(Collected data entries)
>>>
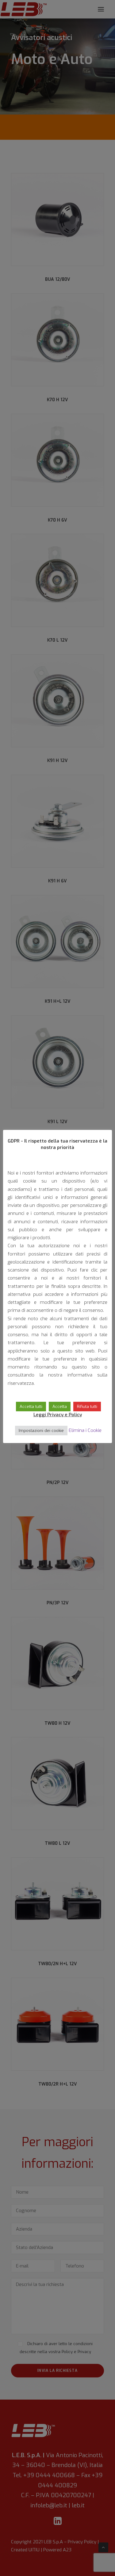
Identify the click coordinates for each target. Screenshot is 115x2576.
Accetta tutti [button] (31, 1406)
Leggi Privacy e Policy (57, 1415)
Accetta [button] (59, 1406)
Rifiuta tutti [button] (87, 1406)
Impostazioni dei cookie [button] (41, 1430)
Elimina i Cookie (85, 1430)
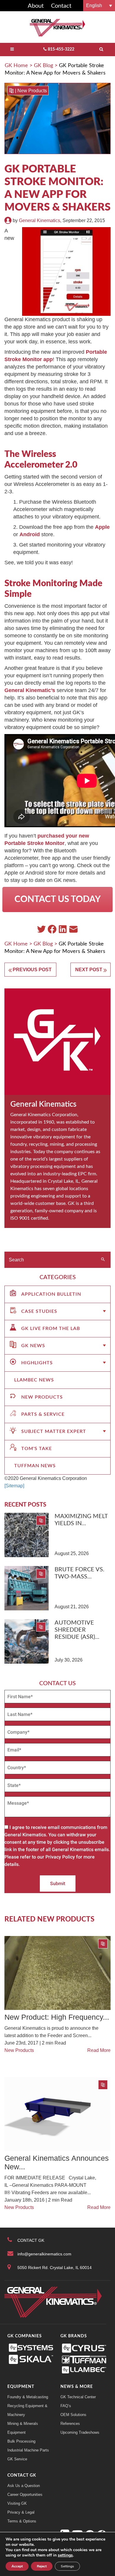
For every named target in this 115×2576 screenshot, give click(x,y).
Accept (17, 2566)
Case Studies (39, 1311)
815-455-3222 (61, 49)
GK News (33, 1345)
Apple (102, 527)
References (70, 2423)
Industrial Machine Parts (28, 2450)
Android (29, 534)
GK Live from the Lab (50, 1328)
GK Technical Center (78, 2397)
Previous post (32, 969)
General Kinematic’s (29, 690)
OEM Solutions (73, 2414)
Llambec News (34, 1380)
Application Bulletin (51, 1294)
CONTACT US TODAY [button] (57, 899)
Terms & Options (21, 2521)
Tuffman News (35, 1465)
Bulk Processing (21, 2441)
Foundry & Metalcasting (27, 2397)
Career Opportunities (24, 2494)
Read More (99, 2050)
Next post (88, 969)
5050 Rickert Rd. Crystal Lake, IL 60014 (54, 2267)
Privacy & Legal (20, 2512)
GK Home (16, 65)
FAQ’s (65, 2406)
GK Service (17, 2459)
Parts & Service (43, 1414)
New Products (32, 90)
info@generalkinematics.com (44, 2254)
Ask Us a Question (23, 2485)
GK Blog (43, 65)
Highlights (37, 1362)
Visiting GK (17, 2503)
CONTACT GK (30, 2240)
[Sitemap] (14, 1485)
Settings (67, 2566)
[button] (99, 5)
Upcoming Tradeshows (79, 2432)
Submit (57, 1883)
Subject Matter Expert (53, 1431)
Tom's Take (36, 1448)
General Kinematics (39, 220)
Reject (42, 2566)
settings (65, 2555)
<<<
Answer with one number, namely how many lines in the records contain the string "Accetta".

2